Una aspiración de que las estructuras democráticas no queden solamente en una representación, sino que queden también en lo que implica hacer de mi proyecto personal y de mi contribución al bien público y a mi presencia dentro de actividades, que tenga a bien en ese momento acometer una distribución de oportunidades donde dejemos de hablar de temas de mujeres y hablemos de democracia activa y de ciudadanía efectiva, para que verdaderamente se cumplan las observaciones que decía Butros Gali, secretario general de la ONU, cuando planteaba que «el futuro de la humanidad lo llevan ahora las mujeres». Después, Kofi Annan repite lo mismo añadiendo democracia a un horizonte de futuro, pero los indicadores de mortalidad, de esperanza de vida, de recursos, económicos o vitales, colocan a las mujeres como las más empobrecidas.

Por lo tanto, todas las personas tenemos la espléndida oportunidad de revitalizar el concepto de ciudadanía, y no tratar a las mujeres como un colectivo que necesita especiales ayudas; hay un capital detrás, un capital de ideas, de iniciativas y de esfuerzos que de desaprovecharse, vulneraría el principio de democracia.Y, digo más, no sólo verificada a través de los cumplimientos de los derechos humanos, que son consustanciales a nuestra condición, sino a través de la presencia equilibrada de mujeres y hombres en todos los ámbitos, porque de lo contrario, se estarían conculcando derechos constitucionales.
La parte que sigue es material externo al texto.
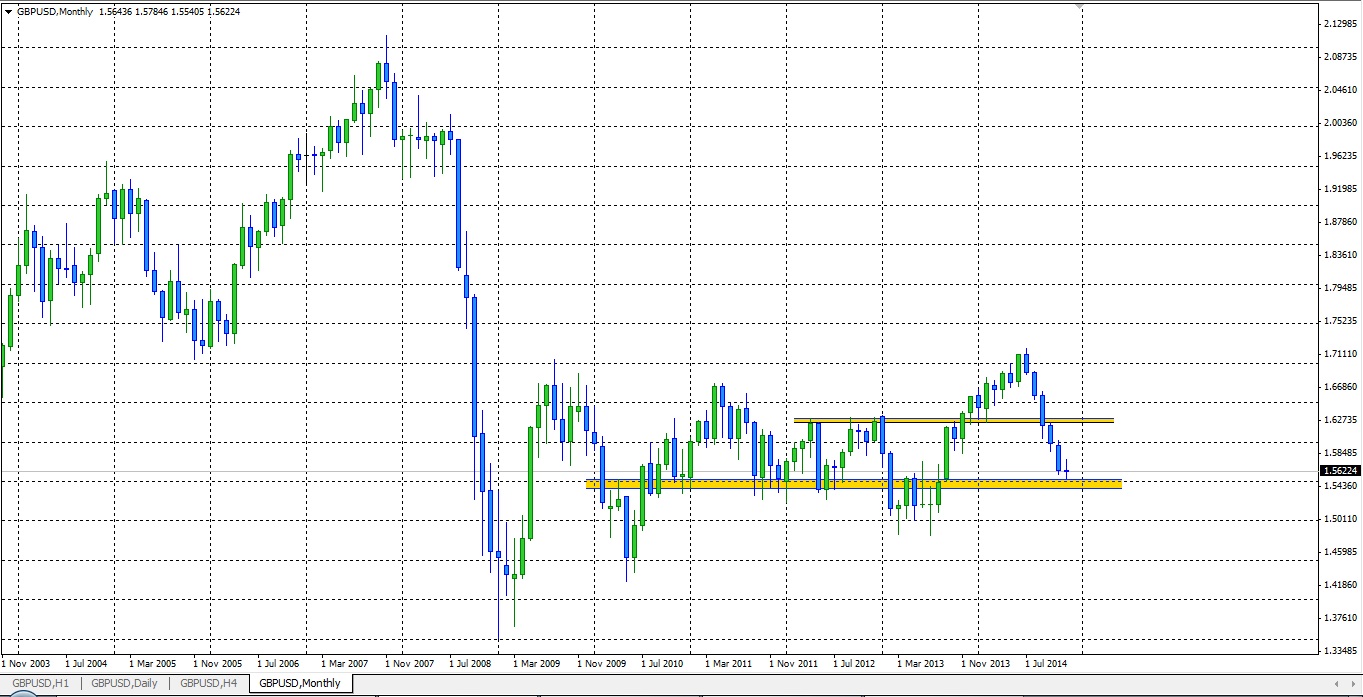Click the arrow beside GBPUSD,Monthly title
The width and height of the screenshot is (1363, 697).
(9, 11)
Seamos exigentes, muy exigentes para que nada siga igual. Como mujeres feministas tenemos una tarea delicada, la intransigencia y la asunción del poder allí donde se presente la oportunidad, porque sólo así se notará la influencia que produce cambios, sean estos débiles o fuertes. Ante tanto negocio sobre género y mujer, creo que no debemos resguardarnos de los sinsabores que también conlleva el poder, porque lo que ofrece a cambio es infinitamente mejor: nuestra legitimación en la esfera pública.